Superintendent Stevenson noted the pride associated with the bike rack and witnessed how learning and the time investment facilitated student buy-in: “Kids became so much more understanding that this is not just an adult thing. And when you get a bike rack [installed] that the kids made, no one is going to damage it.”
When any community completes a SRTS project, it’s a win-win for all involved. Community partnerships are formed and lines of communication open between various agencies and stakeholders last for years while attractive new pathways allow citizens to better traverse their towns. At the center of it all, students gain the ability to walk, bike, and roll to and from school safely, helping them make friends, learn about their surroundings, and get in some of the physical activity they need to live healthier lives. While each SRTS project realizes the aforementioned benefits, the City of East Jordan went a step further by involving the students who put their signature on the SRTS project by creating a bike rack. That bike rack now stands as a beacon by inviting all students to ride and park their bikes at school for years to come.
“We’re probably looking at eight years later here and you still see pieces of this project to this day,” said Superintendent Stevenson.
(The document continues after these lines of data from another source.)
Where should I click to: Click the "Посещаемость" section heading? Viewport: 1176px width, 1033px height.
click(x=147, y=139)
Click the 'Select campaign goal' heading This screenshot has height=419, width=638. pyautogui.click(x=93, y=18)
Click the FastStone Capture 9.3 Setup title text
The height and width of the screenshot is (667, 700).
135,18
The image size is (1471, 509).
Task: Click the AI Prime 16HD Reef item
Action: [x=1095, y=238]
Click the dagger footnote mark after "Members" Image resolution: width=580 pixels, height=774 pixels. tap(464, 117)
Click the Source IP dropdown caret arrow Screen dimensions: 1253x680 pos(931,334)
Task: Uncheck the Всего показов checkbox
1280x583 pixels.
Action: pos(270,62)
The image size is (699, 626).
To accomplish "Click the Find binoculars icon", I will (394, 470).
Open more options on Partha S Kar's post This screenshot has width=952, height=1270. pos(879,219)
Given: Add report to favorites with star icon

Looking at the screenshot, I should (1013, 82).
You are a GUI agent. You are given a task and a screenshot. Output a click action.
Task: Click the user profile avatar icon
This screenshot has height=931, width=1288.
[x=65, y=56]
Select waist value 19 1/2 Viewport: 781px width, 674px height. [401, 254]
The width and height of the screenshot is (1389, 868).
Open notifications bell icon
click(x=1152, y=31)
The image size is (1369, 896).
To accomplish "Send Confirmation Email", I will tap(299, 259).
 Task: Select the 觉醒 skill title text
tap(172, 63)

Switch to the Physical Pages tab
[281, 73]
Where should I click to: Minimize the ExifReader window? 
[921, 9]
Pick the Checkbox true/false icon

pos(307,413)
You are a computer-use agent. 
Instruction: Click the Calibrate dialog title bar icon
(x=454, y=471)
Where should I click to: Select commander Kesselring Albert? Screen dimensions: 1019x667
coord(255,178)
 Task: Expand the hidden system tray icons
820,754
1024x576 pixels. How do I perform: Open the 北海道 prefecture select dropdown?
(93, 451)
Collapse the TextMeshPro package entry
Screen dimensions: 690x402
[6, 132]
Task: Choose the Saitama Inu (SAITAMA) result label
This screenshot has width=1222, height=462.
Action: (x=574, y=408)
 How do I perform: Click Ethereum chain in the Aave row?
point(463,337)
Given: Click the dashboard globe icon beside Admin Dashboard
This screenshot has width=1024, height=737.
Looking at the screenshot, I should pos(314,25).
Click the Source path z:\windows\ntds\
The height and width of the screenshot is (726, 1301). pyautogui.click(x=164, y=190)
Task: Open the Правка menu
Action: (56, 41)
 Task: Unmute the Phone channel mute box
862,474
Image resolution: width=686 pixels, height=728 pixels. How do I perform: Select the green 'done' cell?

East Jordan’s SRTS project helps kids stay on the sidewalk and off busy streets. A variety of different infrastructure investments from new sidewalk construction and curb bump outs to ADA accessible ramps and enhanced signage, they helped increase safety, encourage physical activity, and support active living to help their community live healthier lives. Numerous events and non-infrastructure initiatives have contributed to community buy-in and created relationships between local officials that have far outlasted the initial project. With pieces like the student-built bike rack, this SRTS project shows no signs of slowing down.
- MDOT Infrastructure Investment: $395,466.00
- MDOT Non-infrastructure Investment: $15,963.00
This project was made possible through the continuing collaborative efforts of the City of East Jordan, East Jordan Public Schools, Michigan Fitness Foundation, Michigan Department of Transportation, and the Federal Highway Administration.